Il castello di Burgos è stato restaurato: finiti i lavori con fondi Pnrr

Conclusi i lavori per restaurare il castello di Burgos.

Si sono ufficialmente conclusi i lavori di restauro del castello di Burgos. I lavori, realizzati nell’ambito del progetto finanziato con i fondi del PNRR “Sicurezza sismica nei luoghi di culto, torri/campanili”, è stato finanziato con i fondi dell’UE. L’intervento ha beneficiato di un finanziamento complessivo di 500.000 euro, con lavori pari a 300.000 euro. I lavori sono iniziati il 5 marzo 2025 e si sono conclusi nell’arco di meno di un anno, rendendo questo intervento il primo cantiere portato a termine nell’ambito del programma di recupero finanziato con i fondi PNRR.

La sua storia.

Il Castello del Goceano fu edificato per volontà del Giudice di Torres Gonario I de Lacon Gunale nel 1134, con finalità difensive per il controllo del territorio. Diventato poi noto con il nome di Castello di Burgos dal centro abitato sorto ai suoi piedi a metà del 1300, il castello cadde in disuso nel 1500 durante la dominazione spagnola, poiché la sua posizione perse rilevanza strategica. I primi interventi di restauro dopo secoli di abbandono risalgono agli anni Sessanta del Novecento, e sono poi proseguiti numerosi fino agli anni 2000. Si tratta di uno dei castelli più belli dell’Isola.

I lavori.

L’attuale intervento di restauro del Castello di Burgos è stato guidato dai principi di salvaguardia del patrimonio storico, nel pieno rispetto delle valenze paesaggistiche e culturali del sito e con il fine di garantire la fruibilità e l’utilizzazione degli spazi, assicurando quindi funzionalità e tutela del bene.
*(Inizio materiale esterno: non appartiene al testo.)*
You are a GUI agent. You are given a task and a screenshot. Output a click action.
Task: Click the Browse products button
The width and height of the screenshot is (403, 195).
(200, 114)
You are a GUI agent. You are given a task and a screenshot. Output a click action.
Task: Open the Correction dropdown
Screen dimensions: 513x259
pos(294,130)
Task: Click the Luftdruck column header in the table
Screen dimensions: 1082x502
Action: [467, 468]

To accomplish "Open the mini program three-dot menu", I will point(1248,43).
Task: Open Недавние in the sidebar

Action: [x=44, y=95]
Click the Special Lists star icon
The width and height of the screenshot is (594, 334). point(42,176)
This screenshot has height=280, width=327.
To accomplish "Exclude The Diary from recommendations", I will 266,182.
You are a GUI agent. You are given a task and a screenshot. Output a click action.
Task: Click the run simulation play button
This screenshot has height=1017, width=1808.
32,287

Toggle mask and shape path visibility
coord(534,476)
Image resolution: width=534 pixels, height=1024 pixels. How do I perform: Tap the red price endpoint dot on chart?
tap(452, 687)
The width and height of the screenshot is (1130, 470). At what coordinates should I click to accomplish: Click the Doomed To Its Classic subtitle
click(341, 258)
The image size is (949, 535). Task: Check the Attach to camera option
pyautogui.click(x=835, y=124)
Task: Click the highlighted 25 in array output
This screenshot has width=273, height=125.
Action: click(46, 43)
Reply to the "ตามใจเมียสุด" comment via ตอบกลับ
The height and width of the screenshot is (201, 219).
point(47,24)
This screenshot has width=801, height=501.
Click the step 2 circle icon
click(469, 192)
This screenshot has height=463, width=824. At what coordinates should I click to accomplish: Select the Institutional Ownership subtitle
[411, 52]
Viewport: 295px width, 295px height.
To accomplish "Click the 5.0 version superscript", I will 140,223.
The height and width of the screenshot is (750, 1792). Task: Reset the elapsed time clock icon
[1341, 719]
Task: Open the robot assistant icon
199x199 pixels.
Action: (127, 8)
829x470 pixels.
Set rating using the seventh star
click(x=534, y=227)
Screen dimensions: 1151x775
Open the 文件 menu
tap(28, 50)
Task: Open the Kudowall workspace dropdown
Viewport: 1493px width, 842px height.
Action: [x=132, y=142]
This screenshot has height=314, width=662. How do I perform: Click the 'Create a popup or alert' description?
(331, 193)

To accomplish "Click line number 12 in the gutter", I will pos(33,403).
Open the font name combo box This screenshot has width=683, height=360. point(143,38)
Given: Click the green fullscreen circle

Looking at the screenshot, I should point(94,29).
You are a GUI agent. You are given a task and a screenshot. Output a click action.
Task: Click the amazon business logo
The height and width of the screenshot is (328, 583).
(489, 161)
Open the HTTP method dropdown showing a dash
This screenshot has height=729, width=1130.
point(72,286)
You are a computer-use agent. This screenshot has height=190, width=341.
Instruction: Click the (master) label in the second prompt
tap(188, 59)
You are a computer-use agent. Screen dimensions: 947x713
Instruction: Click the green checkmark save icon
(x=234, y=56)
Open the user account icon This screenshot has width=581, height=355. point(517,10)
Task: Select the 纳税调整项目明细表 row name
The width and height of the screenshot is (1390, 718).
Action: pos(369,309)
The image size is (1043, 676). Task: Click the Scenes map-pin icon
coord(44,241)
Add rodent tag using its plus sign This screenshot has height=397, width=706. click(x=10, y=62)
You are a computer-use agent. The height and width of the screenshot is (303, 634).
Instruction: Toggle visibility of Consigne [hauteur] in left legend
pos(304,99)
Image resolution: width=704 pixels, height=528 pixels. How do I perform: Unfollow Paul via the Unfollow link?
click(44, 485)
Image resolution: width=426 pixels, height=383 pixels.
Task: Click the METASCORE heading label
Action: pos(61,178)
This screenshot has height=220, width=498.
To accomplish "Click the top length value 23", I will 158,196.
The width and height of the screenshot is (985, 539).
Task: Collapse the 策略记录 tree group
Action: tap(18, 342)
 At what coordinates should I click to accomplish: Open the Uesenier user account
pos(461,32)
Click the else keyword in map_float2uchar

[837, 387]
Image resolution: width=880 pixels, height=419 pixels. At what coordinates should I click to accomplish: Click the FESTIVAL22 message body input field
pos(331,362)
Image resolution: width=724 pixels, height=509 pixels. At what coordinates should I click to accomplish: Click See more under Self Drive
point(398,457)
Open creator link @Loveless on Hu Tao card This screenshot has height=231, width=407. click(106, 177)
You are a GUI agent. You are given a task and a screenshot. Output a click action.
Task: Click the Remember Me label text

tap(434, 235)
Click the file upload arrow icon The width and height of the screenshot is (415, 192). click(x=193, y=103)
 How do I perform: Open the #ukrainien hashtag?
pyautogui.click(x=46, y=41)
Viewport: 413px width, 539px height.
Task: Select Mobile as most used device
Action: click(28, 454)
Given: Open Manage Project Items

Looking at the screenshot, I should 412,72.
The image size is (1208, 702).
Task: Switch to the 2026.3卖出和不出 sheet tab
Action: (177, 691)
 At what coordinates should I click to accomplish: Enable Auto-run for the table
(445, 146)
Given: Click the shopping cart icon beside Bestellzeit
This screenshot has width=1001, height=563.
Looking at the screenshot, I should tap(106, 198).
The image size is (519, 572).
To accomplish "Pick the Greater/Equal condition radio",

Il progetto ha riguardato in particolare il restauro della Torre Maestra, con opere su copertura, murature e ambienti interni, comprendenti consolidamento strutturale, reintegrazione, restauro e manutenzione. Ulteriori interventi hanno interessato anche diverse sezioni della cortina muraria, sempre con operazioni di consolidamento, reintegrazione e manutenzione conservativa.

La gestione del progetto è stata curata dall’architetta Eleonora Fiorentino dell’ex Segretariato regionale – ora unificato alla Soprintendenza Archeologia, Belle Arti e Paesaggio per la Città Metropolitana di Cagliari e per le province di Oristano e del Sud Sardegna – sulla base del progetto redatto dall’architetto Bruno Billeci. La direzione dei lavori è stata affidata all’architetto Antonio Sebastiano Gaias.